I'm Not Gonna Miss You
In the middle of his journey into the abyss of dementia, Glen Campbell, the country music icon, wrote a song about his experience with Alzheimer’s called, I'm Not Gonna Miss You. His lyrics went like this:
You're the last person I will love.
You’re the last face I will recall.
And best of all - I’m not gonna miss you.
I'm not gonna miss you.
Although meant as an insight into the consciousness of the Alzheimer’s patient, that lyric is a poignant expression of suffering for the spouse left behind.
The Serenity Prayer
Many years ago, Allan Vann, a social work educator, shared the heart-breaking story of putting his wife Clare, who was suffering from Alzheimer’s, into Assisted Living.
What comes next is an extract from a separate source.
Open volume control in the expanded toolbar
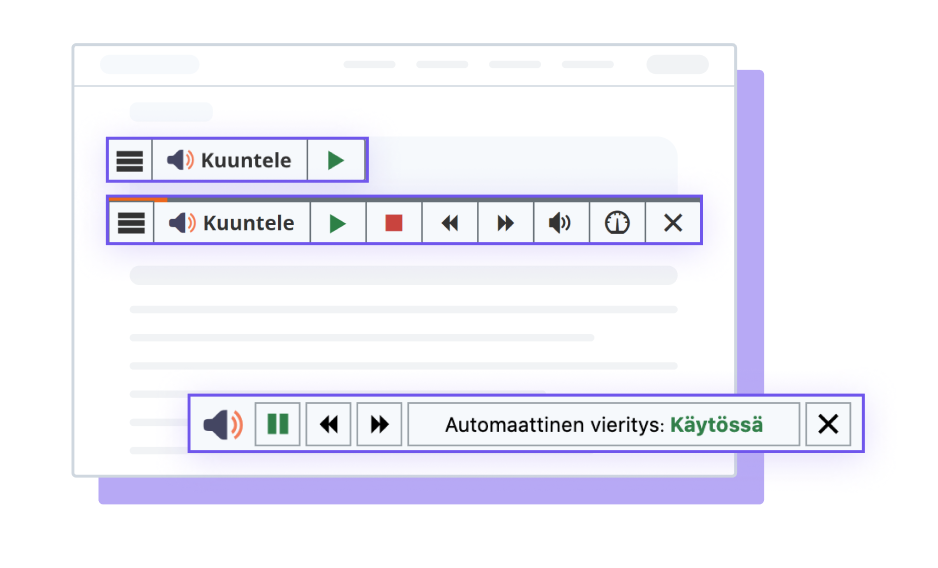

"I had reached the place in my life that many Alzheimer’s spouses eventually come to know all too well. I had to accept that Clare and I now had a relationship more like father and child than husband and wife. I had to accept that I’m now both married and widowed at the same time. At that moment I knew I needed “the serenity to accept the things I cannot change, the courage to change the things I can, and the wisdom to know the difference.” (Allan S. Vann, Ed.D, MS)
How We Help
Elder care social workers are steeped in the suffering of the Alzheimer’s spouse. They recognize that this crisis goes beyond grief counseling. The families and spouses of dementia patients must learn to cope with the most unique of emotional challenges. As Allan Vann put it, "I'm now both married and widowed at the same time."
After many years and thousands of Alzheimer’s patients, elder care social workers have come to some consensus on the tools families and spouses need to acquire to cope with the care period of a dementia patient who is slipping away.
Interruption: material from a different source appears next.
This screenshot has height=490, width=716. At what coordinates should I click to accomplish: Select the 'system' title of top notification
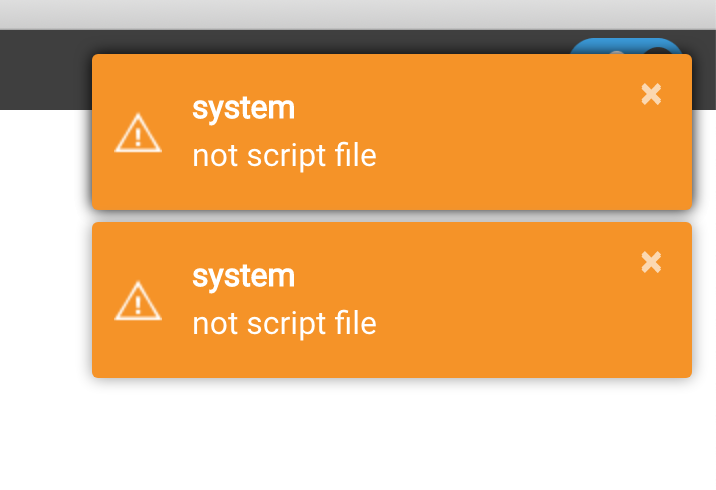(243, 108)
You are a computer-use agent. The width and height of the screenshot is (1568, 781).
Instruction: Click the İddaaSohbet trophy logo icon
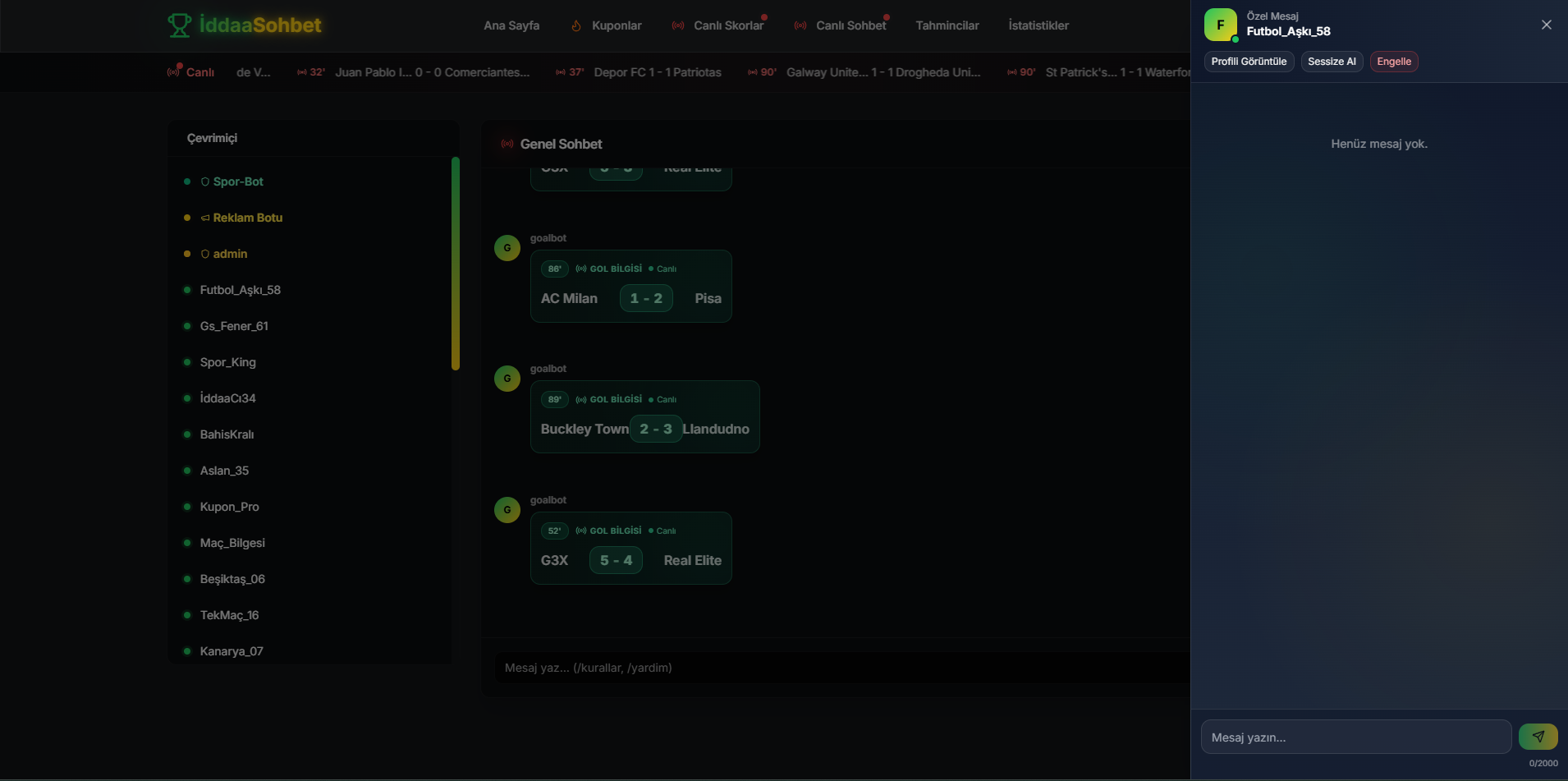[179, 25]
- ACCEPTANCE - Memorize the Serenity Prayer. Use it every day.
- RESPECT - Remember the positive past life of the patient. Spend frequent intervals reviewing the patient's contribution to the life of the family. Look at pictures. Laugh a lot.
- EMPATHY - Be sensitive to the feelings of all family members left behind, especially the deep loneliness of a loving spouse. Do not judge anyone. Everyone grieves in their own way.
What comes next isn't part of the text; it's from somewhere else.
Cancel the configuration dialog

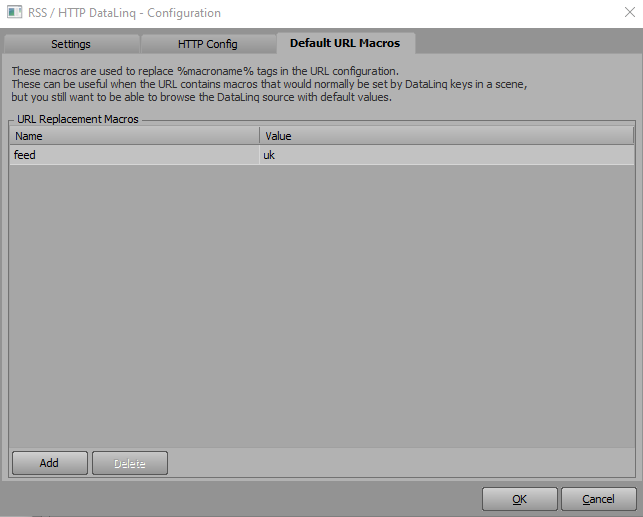click(x=598, y=499)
- SHARING - The spouse left behind must remain active with friends and family. Do not isolate. Talk about your feelings with others you can trust.
- HUMILITY - Do not be afraid to seek professional help. Often professional arm’s length insight is just the thing that can relieve the constant pain.
A Professional Note
As social workers, we need to understand who plays what role in each family, and how this keeps the family functioning—whether in an adaptive or maladaptive manner—in order to determine interventions that can best assist the family and determine the course of care. We must continue to be sensitive to the suffering behind the suffering.